Balkans Autumn Crocus
"Crocus blooming neath my feet,
-St. Therese of Lisieux
Crocus pulchellus is a vigorous autumn crocus which naturalizes easily, producing numerous bulblets all around the parent corm to increase its numbers with surprising speed year by year.
It likes best full sun, but will tolerate light shade. The first three photos are from October 2003; the fourth from mid-October 2004; the fifth photo from late October 2005.
We planted about thirty bulbs at the base of a cherry tree that has dropped in the vicinity of half of its leaves by the time this crocus starts blooming, which lets in sufficient bright light that the blooms do open fully in the afternoon.
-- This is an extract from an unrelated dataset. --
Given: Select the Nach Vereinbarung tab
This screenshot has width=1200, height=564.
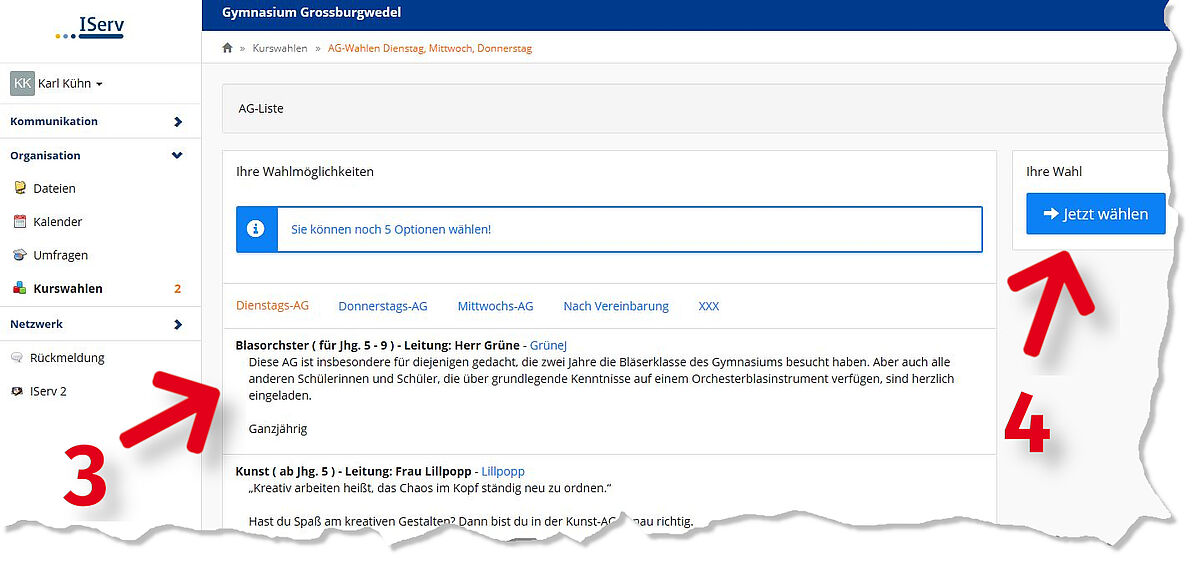Looking at the screenshot, I should (x=615, y=307).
They would open sooner in the day if they got direct sunlight earlier, but the house shadows them in the morning.
On overcast days they fall on their sides & look most untidy, but stand up straight & sturdy when the sun hits them, hence a lot stronger-stemmed than most other autumn crocuses.
Native of Macedonia, Serbia, southern Bulgaria & northern Greece, it is commonest in Northwest Turkey & the Balkans.
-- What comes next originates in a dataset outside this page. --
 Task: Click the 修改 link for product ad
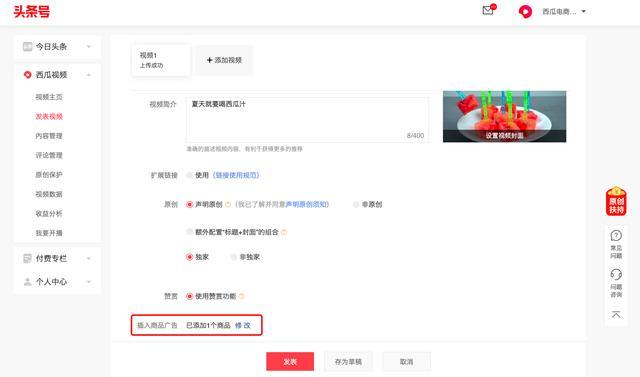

It grows four to six inches tall. Subtle, pale lilac flowers with purple veins occur mainly in October, often still showing in November. Its crocus grass does not appear until early spring before the cherry tree is fully leafed, so the grassy leaves will get enough light to recharge & reproduce the corms before the cherry releafs & casts it into shadow.
The blooms in an ideal year can be very long lasting, up to or somewhat longer than six weeks, & a couple flowers may still be present up to the first week in December in our temperate garden.
However, they are, alas, easily beaten down by the rain, so while in some years they may show themselves to good advantage for three to six weeks, in other years a good storm can batter them to bits right away.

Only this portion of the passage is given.